═════ Textauszug ═════
Für Sanders ist es allerdings nicht so wichtig, ob andere Kandidaten sein Wahlprogramm attackieren. Stattdessen ist für ihn entscheidend, ob die Wähler noch kalte Füße bekommen. Gefährlich würde es für ihn, wenn entweder ein Teil seiner Anhänger von ihm abfällt oder die Bürger, die ihn nicht gewählt haben, sich um einen einzigen gemäßigten Gegenkandidaten scharen, anstatt ihre Stimmen wie bisher auf drei, vier oder fünf andere zu verteilen.
═════ Material ═════
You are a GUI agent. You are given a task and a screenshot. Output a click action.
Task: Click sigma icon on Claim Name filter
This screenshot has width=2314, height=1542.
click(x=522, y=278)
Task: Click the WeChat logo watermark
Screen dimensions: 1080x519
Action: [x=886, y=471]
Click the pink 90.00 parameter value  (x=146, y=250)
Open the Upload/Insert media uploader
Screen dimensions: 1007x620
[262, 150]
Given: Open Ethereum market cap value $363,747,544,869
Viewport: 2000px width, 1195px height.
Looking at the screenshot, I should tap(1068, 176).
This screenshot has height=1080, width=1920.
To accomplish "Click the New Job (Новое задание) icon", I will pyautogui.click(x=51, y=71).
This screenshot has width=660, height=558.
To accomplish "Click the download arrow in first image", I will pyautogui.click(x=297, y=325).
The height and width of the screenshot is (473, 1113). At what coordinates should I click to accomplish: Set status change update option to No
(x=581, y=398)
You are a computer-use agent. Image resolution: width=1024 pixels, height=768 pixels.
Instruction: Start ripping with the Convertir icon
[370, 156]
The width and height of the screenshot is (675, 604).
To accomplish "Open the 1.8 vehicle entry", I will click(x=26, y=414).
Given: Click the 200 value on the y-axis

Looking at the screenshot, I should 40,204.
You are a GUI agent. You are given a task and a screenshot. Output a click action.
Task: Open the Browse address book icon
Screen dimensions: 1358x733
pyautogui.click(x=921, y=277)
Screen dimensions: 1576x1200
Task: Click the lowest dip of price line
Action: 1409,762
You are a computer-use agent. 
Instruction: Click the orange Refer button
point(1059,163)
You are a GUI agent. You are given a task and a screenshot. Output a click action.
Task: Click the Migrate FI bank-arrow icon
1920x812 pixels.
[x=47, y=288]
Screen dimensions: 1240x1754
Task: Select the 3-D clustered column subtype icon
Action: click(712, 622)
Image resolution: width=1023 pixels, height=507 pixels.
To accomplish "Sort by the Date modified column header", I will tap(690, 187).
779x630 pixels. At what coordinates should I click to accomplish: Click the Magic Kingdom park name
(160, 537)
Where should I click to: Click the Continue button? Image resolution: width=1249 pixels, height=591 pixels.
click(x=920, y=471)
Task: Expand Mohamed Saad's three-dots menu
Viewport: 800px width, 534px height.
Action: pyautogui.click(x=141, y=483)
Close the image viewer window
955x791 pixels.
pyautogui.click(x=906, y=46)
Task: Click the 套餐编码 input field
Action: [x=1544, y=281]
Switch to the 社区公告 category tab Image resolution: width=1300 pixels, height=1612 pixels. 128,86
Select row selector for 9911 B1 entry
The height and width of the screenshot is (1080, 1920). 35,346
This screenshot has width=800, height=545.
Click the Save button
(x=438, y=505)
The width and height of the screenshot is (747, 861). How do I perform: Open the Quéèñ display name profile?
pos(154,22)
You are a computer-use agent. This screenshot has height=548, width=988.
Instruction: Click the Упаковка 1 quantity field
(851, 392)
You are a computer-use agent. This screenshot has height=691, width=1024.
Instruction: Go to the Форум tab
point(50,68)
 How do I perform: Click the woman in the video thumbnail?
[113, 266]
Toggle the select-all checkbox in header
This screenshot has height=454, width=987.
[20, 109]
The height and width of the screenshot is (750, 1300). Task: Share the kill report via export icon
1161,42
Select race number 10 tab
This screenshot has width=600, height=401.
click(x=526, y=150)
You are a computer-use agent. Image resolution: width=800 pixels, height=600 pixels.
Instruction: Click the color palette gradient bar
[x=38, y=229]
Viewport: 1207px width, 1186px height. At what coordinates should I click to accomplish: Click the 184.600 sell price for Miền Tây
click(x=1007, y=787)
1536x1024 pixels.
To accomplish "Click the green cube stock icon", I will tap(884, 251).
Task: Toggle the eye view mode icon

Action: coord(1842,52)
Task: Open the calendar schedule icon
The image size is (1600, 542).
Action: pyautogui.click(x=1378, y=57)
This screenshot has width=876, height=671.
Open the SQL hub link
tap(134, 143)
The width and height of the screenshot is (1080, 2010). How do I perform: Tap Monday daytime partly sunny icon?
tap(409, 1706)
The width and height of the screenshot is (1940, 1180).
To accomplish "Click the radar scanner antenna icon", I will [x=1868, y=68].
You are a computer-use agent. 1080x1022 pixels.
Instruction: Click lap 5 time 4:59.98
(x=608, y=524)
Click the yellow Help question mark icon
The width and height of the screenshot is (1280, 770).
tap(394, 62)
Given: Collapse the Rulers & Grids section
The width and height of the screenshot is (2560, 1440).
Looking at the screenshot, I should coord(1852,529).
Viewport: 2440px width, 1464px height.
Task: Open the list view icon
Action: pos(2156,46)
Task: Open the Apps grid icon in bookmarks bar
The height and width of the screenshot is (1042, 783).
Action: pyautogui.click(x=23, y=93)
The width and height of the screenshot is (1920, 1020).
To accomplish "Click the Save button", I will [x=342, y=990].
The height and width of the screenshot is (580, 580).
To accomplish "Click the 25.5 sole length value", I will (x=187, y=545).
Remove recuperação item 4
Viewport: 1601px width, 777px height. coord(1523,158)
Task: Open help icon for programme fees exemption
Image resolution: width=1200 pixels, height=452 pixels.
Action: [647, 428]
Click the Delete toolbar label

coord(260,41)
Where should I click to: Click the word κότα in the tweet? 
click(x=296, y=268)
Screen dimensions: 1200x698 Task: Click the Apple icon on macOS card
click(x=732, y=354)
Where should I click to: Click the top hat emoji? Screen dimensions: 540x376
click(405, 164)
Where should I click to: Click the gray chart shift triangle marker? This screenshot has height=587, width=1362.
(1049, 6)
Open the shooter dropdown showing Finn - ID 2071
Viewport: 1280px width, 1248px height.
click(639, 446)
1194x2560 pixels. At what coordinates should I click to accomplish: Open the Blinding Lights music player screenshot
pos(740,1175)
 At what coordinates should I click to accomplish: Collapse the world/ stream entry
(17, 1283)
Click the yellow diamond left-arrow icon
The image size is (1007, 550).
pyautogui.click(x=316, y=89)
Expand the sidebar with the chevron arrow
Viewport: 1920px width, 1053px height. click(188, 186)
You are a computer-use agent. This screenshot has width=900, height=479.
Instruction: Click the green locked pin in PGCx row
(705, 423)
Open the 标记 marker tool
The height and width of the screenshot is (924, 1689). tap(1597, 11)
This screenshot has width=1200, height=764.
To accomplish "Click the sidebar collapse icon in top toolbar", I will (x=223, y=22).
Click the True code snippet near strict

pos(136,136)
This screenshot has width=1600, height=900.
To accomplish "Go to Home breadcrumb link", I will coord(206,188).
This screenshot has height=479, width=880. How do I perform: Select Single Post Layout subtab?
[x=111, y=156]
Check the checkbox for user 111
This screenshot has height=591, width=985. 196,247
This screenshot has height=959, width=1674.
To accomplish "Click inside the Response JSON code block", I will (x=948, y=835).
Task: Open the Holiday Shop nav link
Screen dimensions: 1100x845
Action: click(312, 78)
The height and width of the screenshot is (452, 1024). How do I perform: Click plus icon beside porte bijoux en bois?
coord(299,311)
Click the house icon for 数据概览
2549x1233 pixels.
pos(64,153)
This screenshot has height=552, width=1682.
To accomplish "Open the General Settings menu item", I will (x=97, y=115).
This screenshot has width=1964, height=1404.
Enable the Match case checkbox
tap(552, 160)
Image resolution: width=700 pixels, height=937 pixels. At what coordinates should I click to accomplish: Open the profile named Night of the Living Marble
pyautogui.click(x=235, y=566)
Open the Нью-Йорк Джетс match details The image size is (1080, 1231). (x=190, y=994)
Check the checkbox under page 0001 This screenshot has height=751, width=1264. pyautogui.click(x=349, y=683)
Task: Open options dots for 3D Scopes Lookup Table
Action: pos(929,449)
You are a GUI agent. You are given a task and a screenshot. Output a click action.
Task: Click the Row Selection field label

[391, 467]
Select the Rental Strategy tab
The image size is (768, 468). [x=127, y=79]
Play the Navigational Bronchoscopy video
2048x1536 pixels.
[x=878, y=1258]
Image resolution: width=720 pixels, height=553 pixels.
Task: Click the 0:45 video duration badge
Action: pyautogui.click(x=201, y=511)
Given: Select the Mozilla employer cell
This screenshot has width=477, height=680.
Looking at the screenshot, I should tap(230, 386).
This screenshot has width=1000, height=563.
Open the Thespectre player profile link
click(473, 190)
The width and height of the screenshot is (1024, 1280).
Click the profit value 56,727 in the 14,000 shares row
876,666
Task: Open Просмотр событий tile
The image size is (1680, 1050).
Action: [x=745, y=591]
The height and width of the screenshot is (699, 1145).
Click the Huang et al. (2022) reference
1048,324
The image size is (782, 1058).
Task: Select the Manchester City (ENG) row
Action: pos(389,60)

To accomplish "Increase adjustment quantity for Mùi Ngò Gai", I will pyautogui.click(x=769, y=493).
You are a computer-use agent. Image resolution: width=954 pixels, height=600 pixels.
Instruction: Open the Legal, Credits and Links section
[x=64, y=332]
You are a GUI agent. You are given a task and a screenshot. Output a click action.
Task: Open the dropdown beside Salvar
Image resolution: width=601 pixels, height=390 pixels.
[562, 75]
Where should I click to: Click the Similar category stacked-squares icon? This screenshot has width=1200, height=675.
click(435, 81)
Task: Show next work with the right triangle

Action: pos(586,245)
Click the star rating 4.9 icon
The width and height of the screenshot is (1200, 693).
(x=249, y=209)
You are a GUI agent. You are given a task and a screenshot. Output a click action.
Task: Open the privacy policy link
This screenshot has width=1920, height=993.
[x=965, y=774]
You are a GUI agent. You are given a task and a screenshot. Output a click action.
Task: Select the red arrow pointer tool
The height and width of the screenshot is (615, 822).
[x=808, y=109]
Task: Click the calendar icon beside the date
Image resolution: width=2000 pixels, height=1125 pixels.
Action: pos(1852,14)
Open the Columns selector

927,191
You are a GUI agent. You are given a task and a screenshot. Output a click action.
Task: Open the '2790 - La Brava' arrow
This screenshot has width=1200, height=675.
═════
_Zu erledigen_
Führen Sie den Textauszug über Sanders und seine Wähler im Anschluss an dessen letzten Satz weiter.

_Gelöste Aufgabe_
Doch wer dieser eine Anti-SandersKandidat sein soll, ist unklar. Biden hofft, dass er an diesem Samstag in South Carolina deutlich gewinnt und diesen Status dann für sich beanspruchen kann. Am Mittwoch gab einer der angesehensten schwarzen Politiker aus dem Staat, Jim Clyburn, eine Wahlempfehlung für Biden ab. Bloomberg will dagegen am kommenden Dienstag den Durchbruch schaffen, am "Super Tuesday", an dem in 14 Bundesstaaten gewählt wird. Aber damit Sanders die Führung verliert, müsste er bei diesen Wahlen schon sehr schlecht abschneiden. Das ist denkbar. Aber wie wahrscheinlich es ist, ist offen.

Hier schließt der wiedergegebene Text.